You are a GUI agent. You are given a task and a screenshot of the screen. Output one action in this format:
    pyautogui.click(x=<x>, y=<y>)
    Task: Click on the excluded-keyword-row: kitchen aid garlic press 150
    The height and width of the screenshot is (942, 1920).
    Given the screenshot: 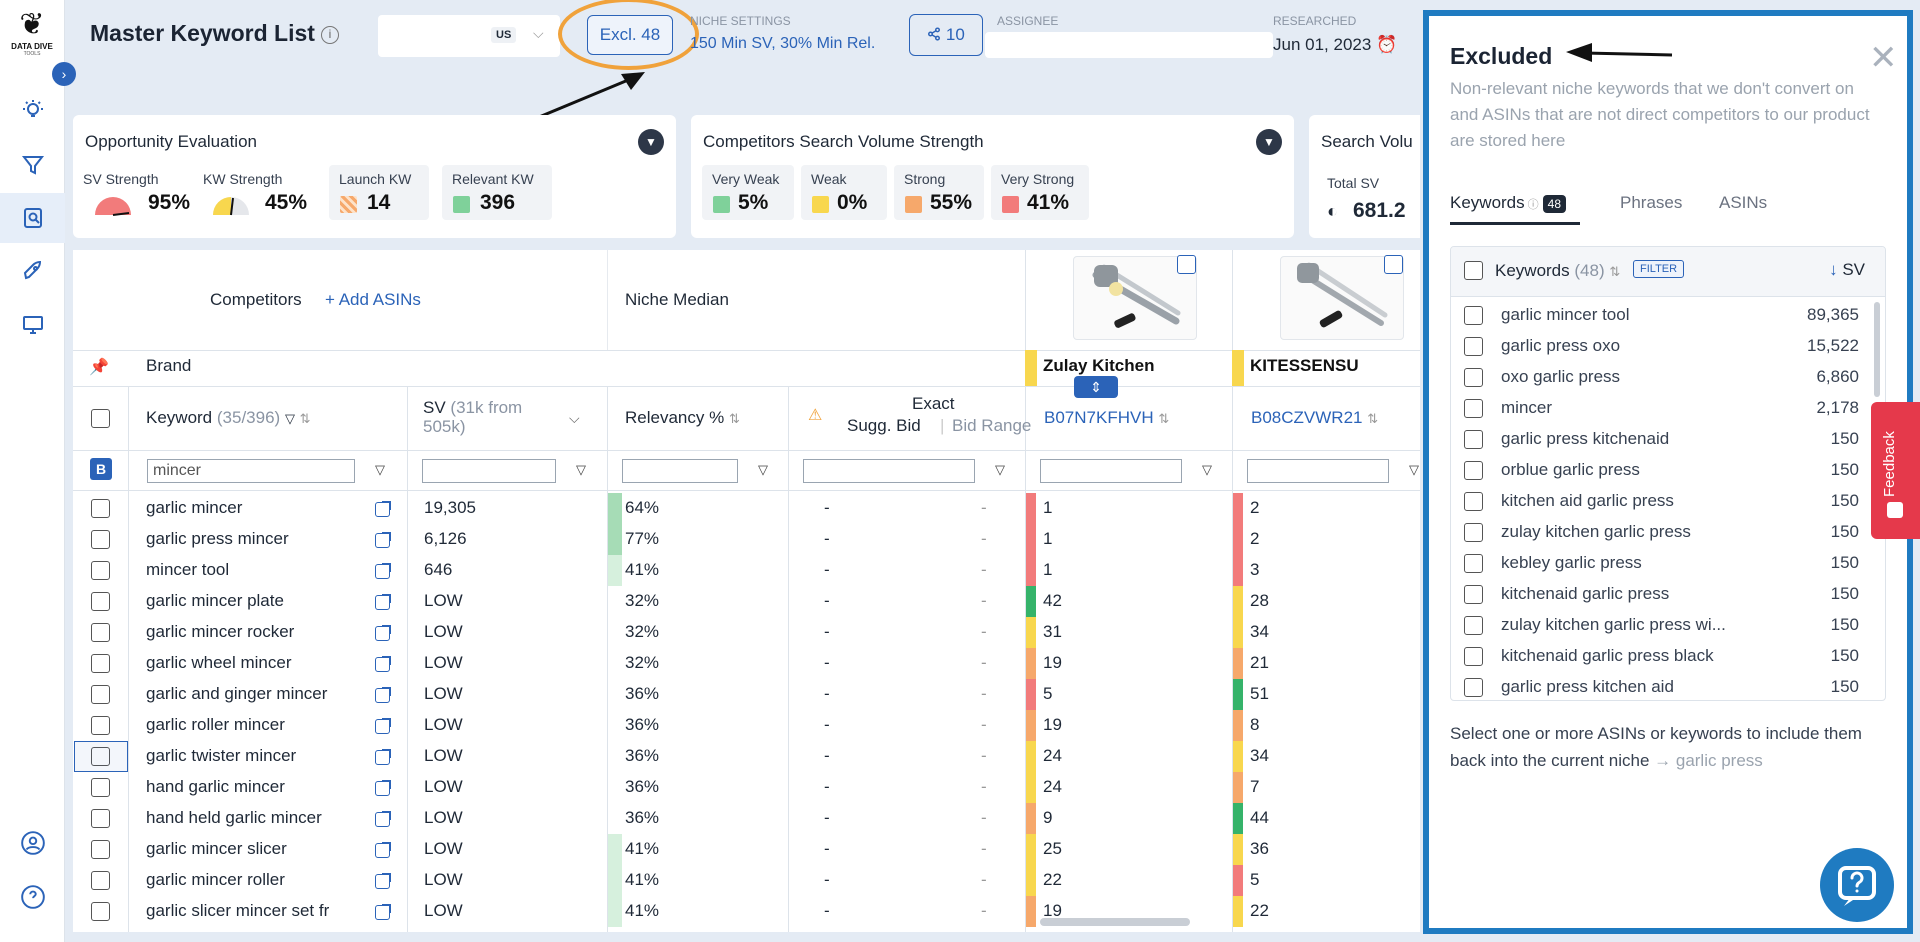 What is the action you would take?
    pyautogui.click(x=1668, y=502)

----

» Try it
Output the lines from the first one up to and including the line with "Task: Click on" as a Markdown table with the columns Number and Text, skipping any blank lines.

» Response to this exercise
| Number | Text |
|---|---|
| 1 | You are a GUI agent. You are given a task and a screenshot of the screen. Output one action in this format: |
| 2 |     pyautogui.click(x=<x>, y=<y>) |
| 3 |     Task: Click on the excluded-keyword-row: kitchen aid garlic press 150 |